Films at the Whitney History

Films at the Whitney builds on a half-century long tradition of film screenings at Yale. The Yale Film Society began to screen experimental and foreign films in 1958, and today it still organizes special screenings and invites filmmakers to campus. In 1966, experimental filmmaker Standish Lawder taught Yale’s first film course. The number of Yale film societies and courses expanded throughout the 1970s, but in the 1980s, the rise of home video technology led to a decline in the number of film societies and screenings.
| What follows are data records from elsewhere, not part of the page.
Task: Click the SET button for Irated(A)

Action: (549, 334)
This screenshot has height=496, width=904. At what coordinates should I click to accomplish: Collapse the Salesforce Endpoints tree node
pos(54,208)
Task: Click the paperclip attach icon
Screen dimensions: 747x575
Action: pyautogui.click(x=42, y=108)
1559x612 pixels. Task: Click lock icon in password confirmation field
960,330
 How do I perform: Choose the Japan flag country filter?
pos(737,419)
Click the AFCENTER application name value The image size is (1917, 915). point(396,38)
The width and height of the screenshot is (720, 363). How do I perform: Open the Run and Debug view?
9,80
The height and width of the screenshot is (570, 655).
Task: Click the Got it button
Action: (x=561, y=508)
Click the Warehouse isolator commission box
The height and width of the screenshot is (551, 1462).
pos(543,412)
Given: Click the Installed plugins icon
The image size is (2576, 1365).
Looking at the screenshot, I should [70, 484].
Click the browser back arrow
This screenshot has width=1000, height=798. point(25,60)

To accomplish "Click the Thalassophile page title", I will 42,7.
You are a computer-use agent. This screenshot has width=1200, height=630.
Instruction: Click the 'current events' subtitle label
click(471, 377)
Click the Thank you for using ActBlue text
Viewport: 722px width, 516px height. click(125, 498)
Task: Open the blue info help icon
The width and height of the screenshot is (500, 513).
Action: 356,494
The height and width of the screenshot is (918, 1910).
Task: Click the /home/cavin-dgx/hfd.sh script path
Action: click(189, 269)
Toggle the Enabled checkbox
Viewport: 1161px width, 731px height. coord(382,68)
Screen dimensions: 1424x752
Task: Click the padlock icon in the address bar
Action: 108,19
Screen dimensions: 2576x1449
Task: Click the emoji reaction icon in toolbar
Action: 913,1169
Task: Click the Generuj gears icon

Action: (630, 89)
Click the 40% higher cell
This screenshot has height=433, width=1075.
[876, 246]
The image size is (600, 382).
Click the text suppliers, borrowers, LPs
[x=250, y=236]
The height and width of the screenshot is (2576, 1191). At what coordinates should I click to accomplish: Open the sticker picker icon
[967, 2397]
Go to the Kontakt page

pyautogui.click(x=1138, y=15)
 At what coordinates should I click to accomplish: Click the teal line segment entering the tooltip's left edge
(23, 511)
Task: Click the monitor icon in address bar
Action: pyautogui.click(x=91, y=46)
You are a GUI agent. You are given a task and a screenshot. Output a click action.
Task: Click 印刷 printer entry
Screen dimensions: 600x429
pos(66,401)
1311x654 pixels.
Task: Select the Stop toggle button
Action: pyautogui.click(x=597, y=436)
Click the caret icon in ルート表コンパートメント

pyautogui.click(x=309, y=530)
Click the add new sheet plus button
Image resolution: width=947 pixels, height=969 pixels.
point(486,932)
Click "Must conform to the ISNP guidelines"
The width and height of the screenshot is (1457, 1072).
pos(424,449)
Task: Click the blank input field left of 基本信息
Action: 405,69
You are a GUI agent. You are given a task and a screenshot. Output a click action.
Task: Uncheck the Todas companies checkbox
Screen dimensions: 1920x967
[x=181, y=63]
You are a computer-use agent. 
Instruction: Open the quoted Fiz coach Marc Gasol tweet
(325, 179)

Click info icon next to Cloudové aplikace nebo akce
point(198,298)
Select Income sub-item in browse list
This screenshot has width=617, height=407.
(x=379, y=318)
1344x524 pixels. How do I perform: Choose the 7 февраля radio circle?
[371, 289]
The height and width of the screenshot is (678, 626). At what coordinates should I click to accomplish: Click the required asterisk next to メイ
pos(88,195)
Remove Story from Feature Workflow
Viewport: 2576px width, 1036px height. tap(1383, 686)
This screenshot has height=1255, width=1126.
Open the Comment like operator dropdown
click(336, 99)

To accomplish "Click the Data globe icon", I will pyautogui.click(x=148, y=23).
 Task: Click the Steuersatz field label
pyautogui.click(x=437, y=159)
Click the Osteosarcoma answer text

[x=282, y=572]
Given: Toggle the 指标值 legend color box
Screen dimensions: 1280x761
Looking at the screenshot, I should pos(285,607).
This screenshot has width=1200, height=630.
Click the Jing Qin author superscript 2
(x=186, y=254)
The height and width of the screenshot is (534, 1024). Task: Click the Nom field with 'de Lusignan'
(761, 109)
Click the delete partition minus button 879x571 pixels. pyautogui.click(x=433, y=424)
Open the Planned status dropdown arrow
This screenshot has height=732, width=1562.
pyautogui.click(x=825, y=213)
In the 1990s, the Whitney Humanities Center emerged as a new center for film culture on campus, when it became the home of the Yale Film Archive and the primary venue for 35mm film screenings at Yale.

The transformation of the Whitney Humanities Center auditorium began in 1994 when the Film Study Center relocated its 35mm Century projector from the Yale University Art Gallery to the WHC. A new 19.5’ wide screen, Dolby Stereo SurroundSound, and window drapes were also installed. The new screening space was immediately put to use by Film Studies professor Charles Musser, who screened films for his classes, and the Film Study Center (under the direction of Michael Kerbel), which hosted visits by directors such as Robert Mulligan (To Kill a Mockingbird, 1962) and sponsored film premieres, including Don Juan DeMarco (1994) with director Jeremy Leven.

The space improved in the summer of 2002, when the Whitney installed more comfortable seating, updated the light and sound systems, and made other structural improvements. The university added air conditioning in 2004, and in the following year, the single Century projector was replaced by two Kinoton projectors, one 35mm and one 35mm/16mm. In 2009, with the generous support of Paul Joskow (Yale ’72 PhD), a sound processor and three new front speakers were added to enhance sound quality and the old screen was replaced.

From 2005 to 2009, WHC director María Rosa Menocal funded Cinema at the Whitney, an undergraduate and graduate film society. Every Friday night, Cinema at the Whitney offered 35mm, double-feature screenings of a wide range of foreign, Hollywood, independent, and experimental films. Cinema at the Whitney started each academic year with a popular gala event featuring a screening of a classical film such as Stanley Donen and Gene Kelly’s Singin’ in the Rain (1952) and Federico Fellini’s  (1963). The Cinema also sponsored visits by renowned directors, including Olivier Assayas and Charles Burnett.

Along with Cinema at the Whitney, the Whitney Humanities Center cosponsored film festivals and conferences, such as “Food! A Film Festival” (2005), “Europe at the Crossroads: Cinema Circa 1956” (2006, conference organized by the European Studies Council), and “Opening Bazin” (2008, conference organized by Dudley Andrew, Film and Media Studies Program). The Whitney also hosted special pre-release screenings of films, including All the King’s Men (2006) with director Steven Zaillian and producers David Thwaites and Mike Medavoy and Milk (2008) with producer Bruce Cohen.

In 2009, the Whitney Humanities Center established a new entity, Films at the Whitney, in order to expand its collaboration with Yale departments, programs, and student groups interested in significant film events on campus. In addition to cosponsoring conferences and film festivals, Films at the Whitney continues to organize special screenings and visits by filmmakers.